Collaborateur de Vogue pendant 30 ans
Alors qu’il effectue son service militaire en 1948 et 1949 à Dakar au Sénégal, Guy Bourdin se voit dispenser ses premiers cours de photographies. Son service militaire terminé, il expose dessins et peintures rue de la Bourgogne à Paris. Deux ans plus tard, il expose ses premières photos au 29 rue de Seine à Paris. Fort de ces expositions, Guy Bourdin continue de faire connaître son travail.
Par ses expositions, il attire l’attention d’Edmonde Charles-Roux, rédactrice adjointe de Vogue. A partir de 1955, il collabore avec le Vogue français. Durant trente ans, il travaillera pour ce magazine de mode. Il photographiera également pour le Vogue italien, Vogue Homme ou 20 Ans. Outre son travail pour les magazines de mode, Guy Bourdin signe des campagnes pour de grands noms de la mode parmi lesquels Bloomingdale’s, Versace, Chanel, Dior, Issey Miyake, Gianfranco Ferré, Gianni Versace, Ungaro, Loewe et Charles Jourdan.
Une femme fuyante ou provocante
Décalées, déconcertantes et même déplacées ou provocantes, les photographies de Guy Bourdin font beaucoup parler. Aux antipodes des représentations classiques de la figure féminine, la femme vue par Guy Bourdin est fuyante, parfois même effacée. Sur certaines photos, on ne voit que des jambes féminines. Sur d’autres, une femme en train de se noyer, ou des femmes cachant certaines parties de leurs corps – visage, seins, sexe –. Sur d’autres clichés encore, la femme a le regard lointain. Les hommes sont quasi inexistants dans ses clichés, ou alors rejetés par la femme.

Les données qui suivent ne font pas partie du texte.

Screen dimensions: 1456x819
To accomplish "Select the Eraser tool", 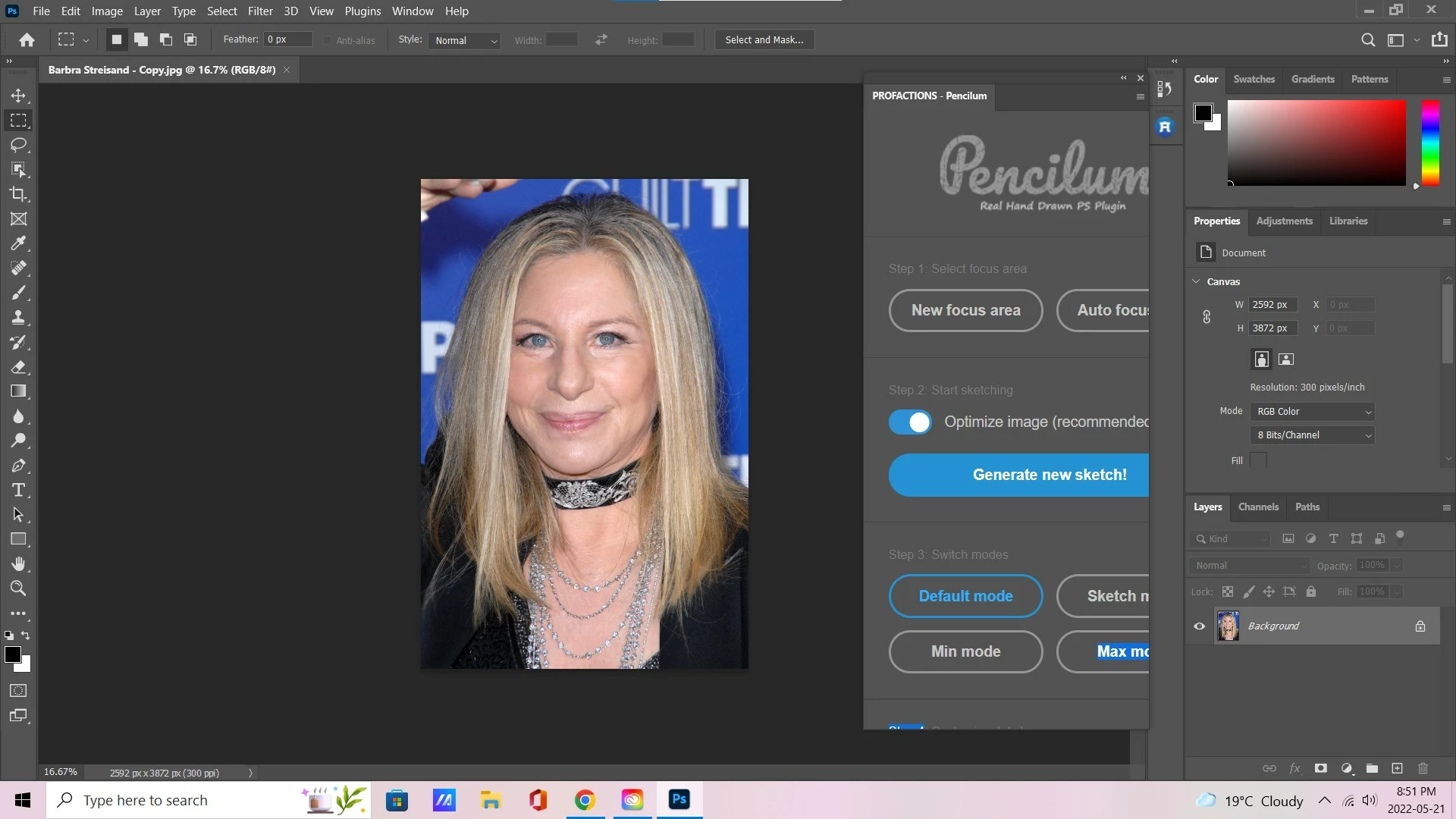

Méconnu du grand public, Guy Bourdin est pourtant l’un des grands photographes de mode aux côtés de Richard Avedon, Edward Westin ou encore Cecil Blumenfeld. Il exerce d’ailleurs une influence importante sur les artistes qui lui succèdent. Il faut dire qu’avec ses clichés atypiques, Guy Bourdin a révolutionné la façon d’aborder la mode.
Guy Bourdin fait naitre plusieurs tendances, dont celle du porno chic qui sera largement reprise dans les années 2000. En fait, ce n’est qu’à titre posthume que le travail de Guy Bourdin sera réellement reconnu. De son vivant, le photographe n’a jamais donné d’interviews ou exposé ses photos de mode. Décédé le 29 mars 1991 d’un cancer, on lui a consacré deux expositions dans les années 2000. La première en 2003 au Victoria and Albert Museum de Londres, et la seconde en 2004 au Jeu de Paume à Paris.